• **RECORDS**:
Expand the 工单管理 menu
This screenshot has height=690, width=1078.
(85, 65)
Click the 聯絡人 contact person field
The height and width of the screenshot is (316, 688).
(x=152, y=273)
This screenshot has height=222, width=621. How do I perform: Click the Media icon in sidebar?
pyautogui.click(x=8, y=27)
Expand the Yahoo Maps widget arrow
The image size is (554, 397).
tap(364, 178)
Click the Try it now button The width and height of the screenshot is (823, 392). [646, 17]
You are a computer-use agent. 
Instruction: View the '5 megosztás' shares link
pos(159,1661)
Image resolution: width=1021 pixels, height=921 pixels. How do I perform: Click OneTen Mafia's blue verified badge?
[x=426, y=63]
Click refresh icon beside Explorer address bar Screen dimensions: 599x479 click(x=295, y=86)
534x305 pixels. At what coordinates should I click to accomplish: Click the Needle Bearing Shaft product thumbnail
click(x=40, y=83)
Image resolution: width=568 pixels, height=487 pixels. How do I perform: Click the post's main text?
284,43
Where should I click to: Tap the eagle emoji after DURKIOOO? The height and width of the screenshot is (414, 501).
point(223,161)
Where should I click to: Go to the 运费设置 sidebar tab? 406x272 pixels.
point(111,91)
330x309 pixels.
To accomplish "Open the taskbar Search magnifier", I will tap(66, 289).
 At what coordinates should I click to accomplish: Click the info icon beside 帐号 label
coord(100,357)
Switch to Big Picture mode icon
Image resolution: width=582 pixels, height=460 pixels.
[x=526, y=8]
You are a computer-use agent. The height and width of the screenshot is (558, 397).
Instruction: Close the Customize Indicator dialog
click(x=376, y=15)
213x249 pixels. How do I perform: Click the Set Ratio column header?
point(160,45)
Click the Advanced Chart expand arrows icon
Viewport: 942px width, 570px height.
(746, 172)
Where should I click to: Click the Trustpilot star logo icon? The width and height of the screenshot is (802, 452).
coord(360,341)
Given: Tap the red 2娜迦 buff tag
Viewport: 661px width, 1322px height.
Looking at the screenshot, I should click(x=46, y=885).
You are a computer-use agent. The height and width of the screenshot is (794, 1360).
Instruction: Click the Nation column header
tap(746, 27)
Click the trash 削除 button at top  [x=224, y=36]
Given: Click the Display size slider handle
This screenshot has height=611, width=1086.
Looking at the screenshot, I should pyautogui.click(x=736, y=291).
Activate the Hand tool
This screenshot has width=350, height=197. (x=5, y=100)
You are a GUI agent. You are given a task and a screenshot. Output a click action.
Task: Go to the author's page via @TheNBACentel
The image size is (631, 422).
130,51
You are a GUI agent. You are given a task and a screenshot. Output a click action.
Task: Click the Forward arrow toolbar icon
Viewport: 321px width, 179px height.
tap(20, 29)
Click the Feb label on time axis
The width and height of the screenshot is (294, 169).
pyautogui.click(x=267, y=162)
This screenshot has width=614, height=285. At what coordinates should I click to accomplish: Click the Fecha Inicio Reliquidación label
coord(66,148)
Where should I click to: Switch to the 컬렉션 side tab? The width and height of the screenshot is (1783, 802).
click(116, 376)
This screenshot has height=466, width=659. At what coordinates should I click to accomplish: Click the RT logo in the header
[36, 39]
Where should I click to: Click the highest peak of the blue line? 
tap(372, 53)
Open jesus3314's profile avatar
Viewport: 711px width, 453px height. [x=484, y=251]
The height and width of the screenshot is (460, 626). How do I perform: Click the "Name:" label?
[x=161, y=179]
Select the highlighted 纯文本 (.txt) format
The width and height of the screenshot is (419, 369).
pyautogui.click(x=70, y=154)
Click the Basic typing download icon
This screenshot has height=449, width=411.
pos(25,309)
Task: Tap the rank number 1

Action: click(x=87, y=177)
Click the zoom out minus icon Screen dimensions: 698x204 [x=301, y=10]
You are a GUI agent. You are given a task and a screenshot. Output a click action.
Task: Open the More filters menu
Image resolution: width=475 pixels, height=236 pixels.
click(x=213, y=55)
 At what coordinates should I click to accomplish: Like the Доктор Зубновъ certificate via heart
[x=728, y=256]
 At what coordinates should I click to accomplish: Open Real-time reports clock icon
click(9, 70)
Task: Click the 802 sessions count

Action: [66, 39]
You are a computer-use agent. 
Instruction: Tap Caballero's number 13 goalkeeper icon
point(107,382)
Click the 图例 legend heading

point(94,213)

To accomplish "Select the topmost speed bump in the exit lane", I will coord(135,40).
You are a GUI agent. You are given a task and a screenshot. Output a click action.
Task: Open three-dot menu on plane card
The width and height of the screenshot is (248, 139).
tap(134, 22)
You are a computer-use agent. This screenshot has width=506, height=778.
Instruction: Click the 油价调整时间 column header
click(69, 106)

• **TASK TO CARRY OUT**: Some of the data mentions "menu". Copy every line where it does.

• **THE ANSWER**:
Expand the 工单管理 menu
Task: Open the More filters menu
Task: Open three-dot menu on plane card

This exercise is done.